The gist of this oracle is that we are never alone; that there is always a community, visible or not, that is behind your best intended efforts. The trick is to allow the assistance and not put up blocks to it which we all do, all the time. My own personal block usually surrounds abundance in which I belive in my mind, but I strive to feel. I once said that “prosperity is a sustained emotion”, but my speaking the truth of this isn’t enough, I must practice what I preach. And mainly that means not putting up roadblocks of fear and anxiety, not just over money but over time which, in astrology, is ruled by the same second house. These commodities can be a mindfuck for many and I have had my own screwed up history due to the fact, probably, that I know a lot of wealthy people, those with penthouses in new york and castles in scotland and townhouses in london and manses on hilltops overlooking the côte d’azure. And I’ve never once been jealous of other people’s money but I have hoped to be increasingly comfortable in time, which if you haven’t noticed, has a way of marching on. But that’s me. Meanwhile, I have never done without and I have created a decent lifestyle for myself, living where I want when I want, and traveling in the same manner, without ever really having worked for any one or any monolithic thing. So, really, my life has been most abundant.

But back to never being alone. When it comes to actual living human interaction the world can be a lonely place. However, I don’t think we know either how lonely or how not so until we need to rely on others, which, quite frankly, I’ve never had to do and I don’t want to test this theory to be perfectly honest. I don’t like relying on others. It’s not so much a trust issue—I’m just pathologically self-sufficient. To a fault, most likely. But when it comes to the might unseen forces, I suppose, I could ask for a bit more help. I wonder if that’s true for you. We are all part of an organized whole whether we recognize it or not. The center does hold, me thinks. And this whole is indeed greater than the sum of its parts and it’s terrifically sustaining. What separates us is the “dark path of ego separation” which, given what I just said, I might fall victim to in my in ability to ask for help. I think we all fall victim or else this would be a perfect world. In extreme cases of ego-isolation, one falls prey to destruction and self-loss.

sanaya

In real terms we have communities we can reach out to; in spiritual terms there is the collective mind, the noosphere, but there is something beyond: what is known to mystics and esotericists as the White Lodge, a very Libran world, one imagines. And, as this oracle would be ruled by Cancer in a twelve-fold sequence, we know that emotionality is highlighted here.

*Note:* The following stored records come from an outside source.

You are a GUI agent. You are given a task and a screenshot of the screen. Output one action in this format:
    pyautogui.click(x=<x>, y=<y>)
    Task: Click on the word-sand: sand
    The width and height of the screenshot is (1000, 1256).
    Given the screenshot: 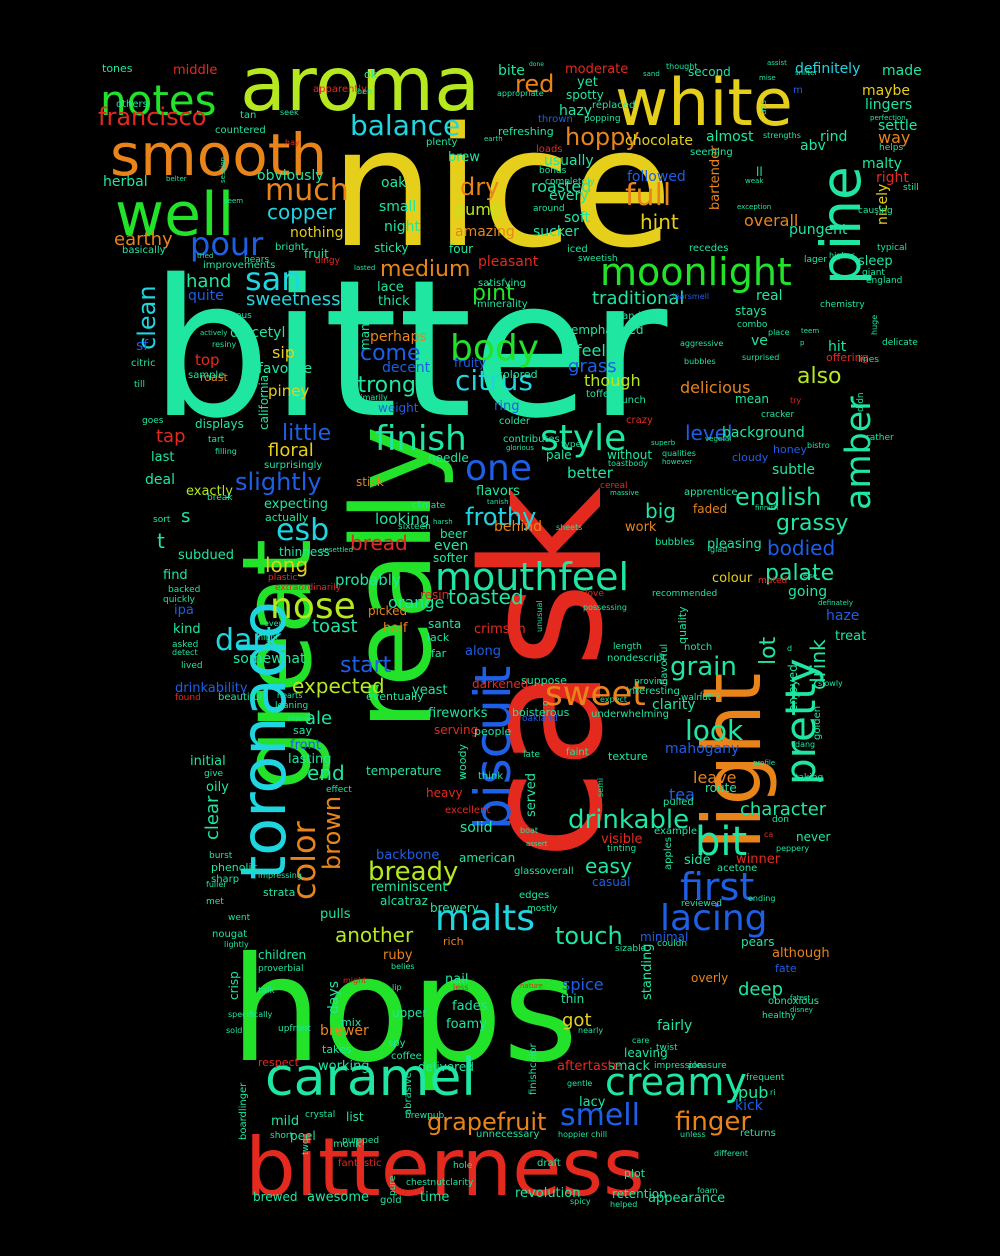 What is the action you would take?
    pyautogui.click(x=652, y=74)
    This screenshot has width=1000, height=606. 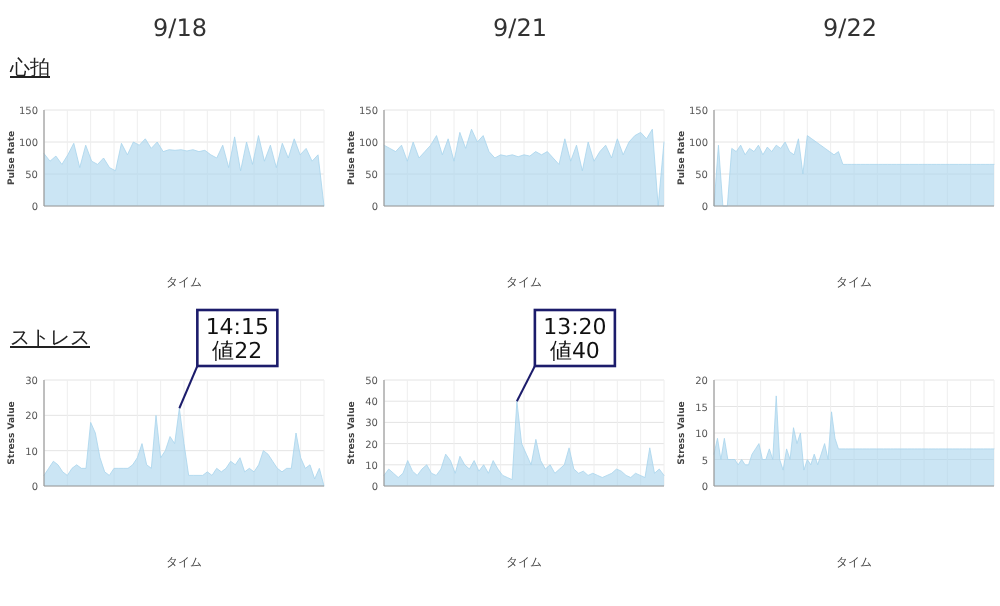 I want to click on chart-title: 9/21, so click(x=520, y=28).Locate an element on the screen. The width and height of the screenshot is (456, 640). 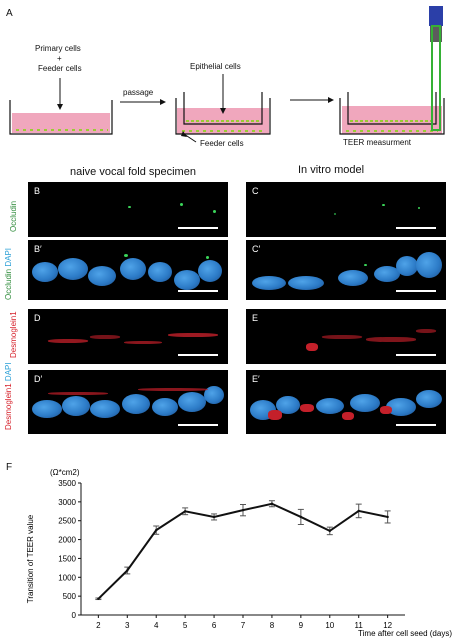
label-plus: + is located at coordinates (60, 58).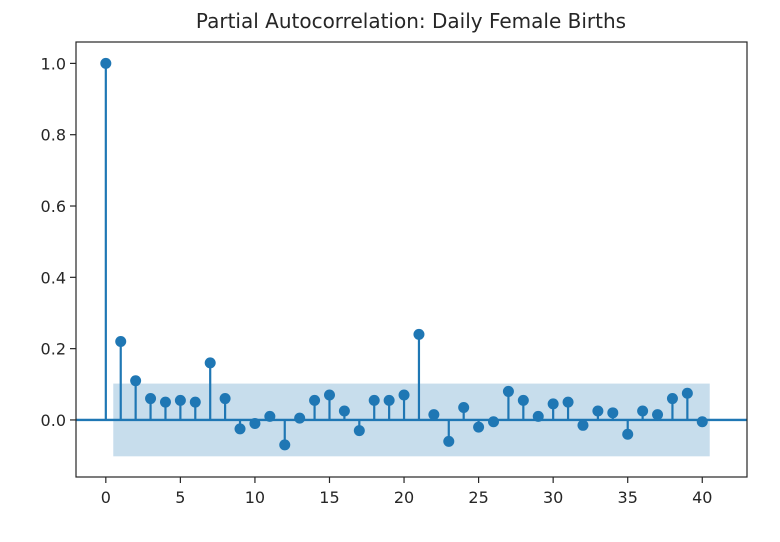 The width and height of the screenshot is (780, 542). What do you see at coordinates (106, 498) in the screenshot?
I see `x-tick-label: 0` at bounding box center [106, 498].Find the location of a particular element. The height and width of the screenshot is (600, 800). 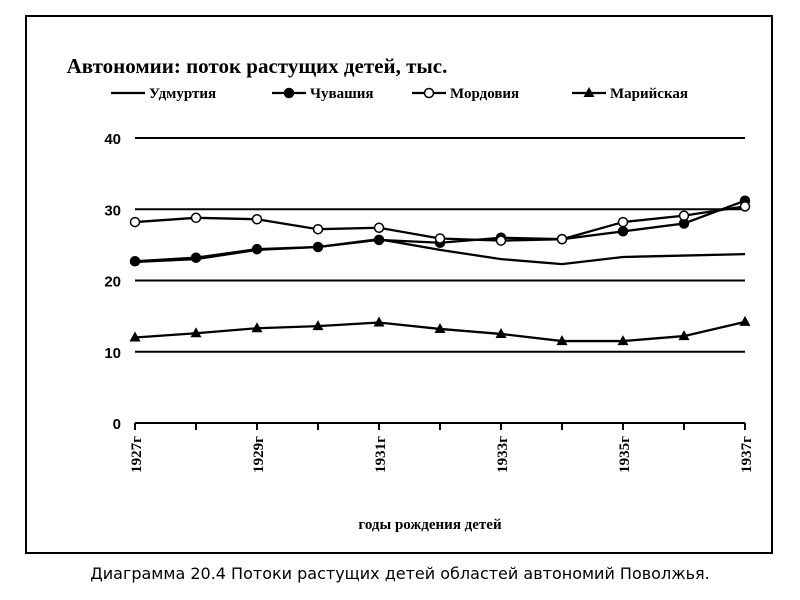

x-tick-label: 1933г is located at coordinates (503, 454).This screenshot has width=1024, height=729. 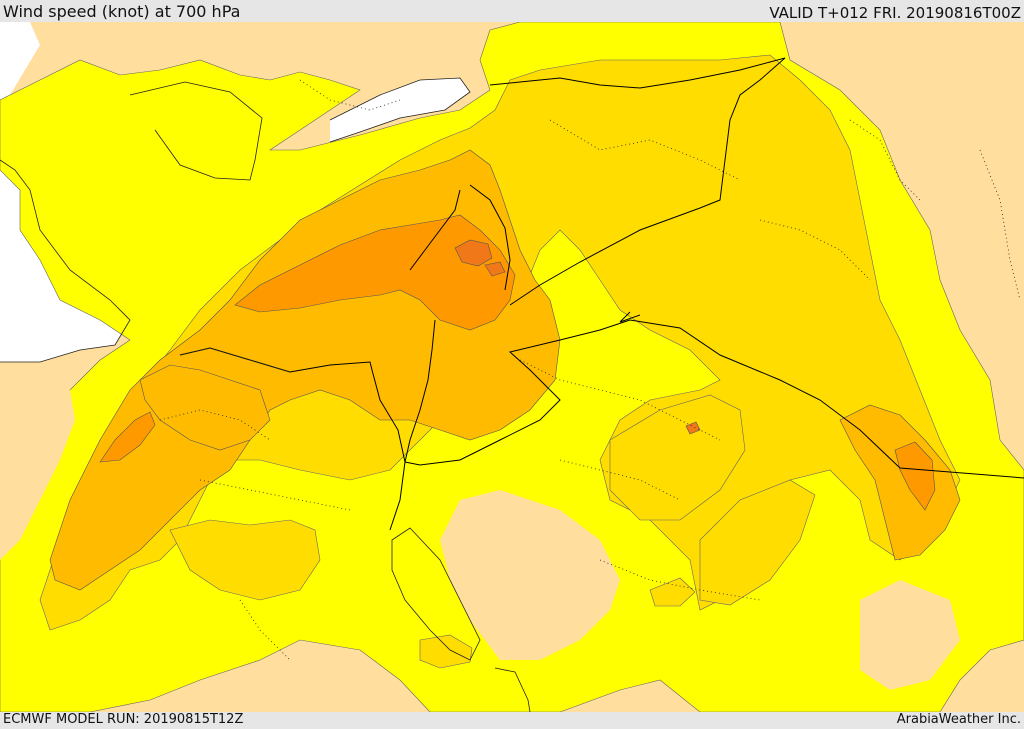 I want to click on orange-east, so click(x=915, y=476). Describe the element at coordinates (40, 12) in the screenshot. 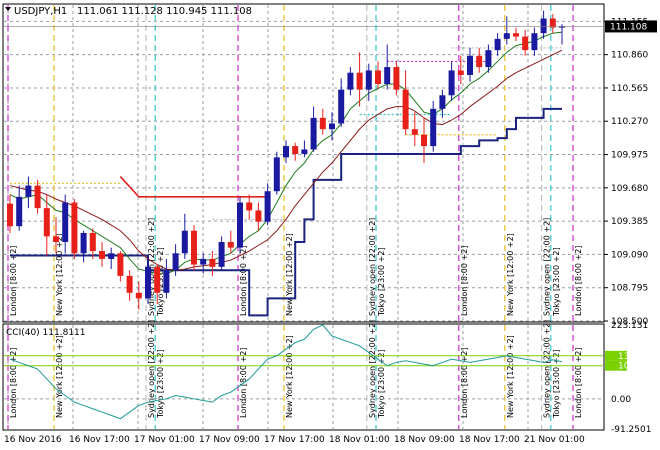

Emotions are the gateway to our spirituality, and the higher consciousness associated with Libra, a sign of the mind, is ironically directed by emotional, moral compass. If ever you’ve experienced a sense of oneness, even for an instant, you have felt the assurance that you are not alone and this isn’t all there is to answer Peggy Lee’s eternal question. I have had my own experiences with the notion of the White Lodge and its inhabitants, and I can tell you that it is a temple within us. And so the assurance we seek, our yearnful sense of belonging, isn’t satisfied via the outside world.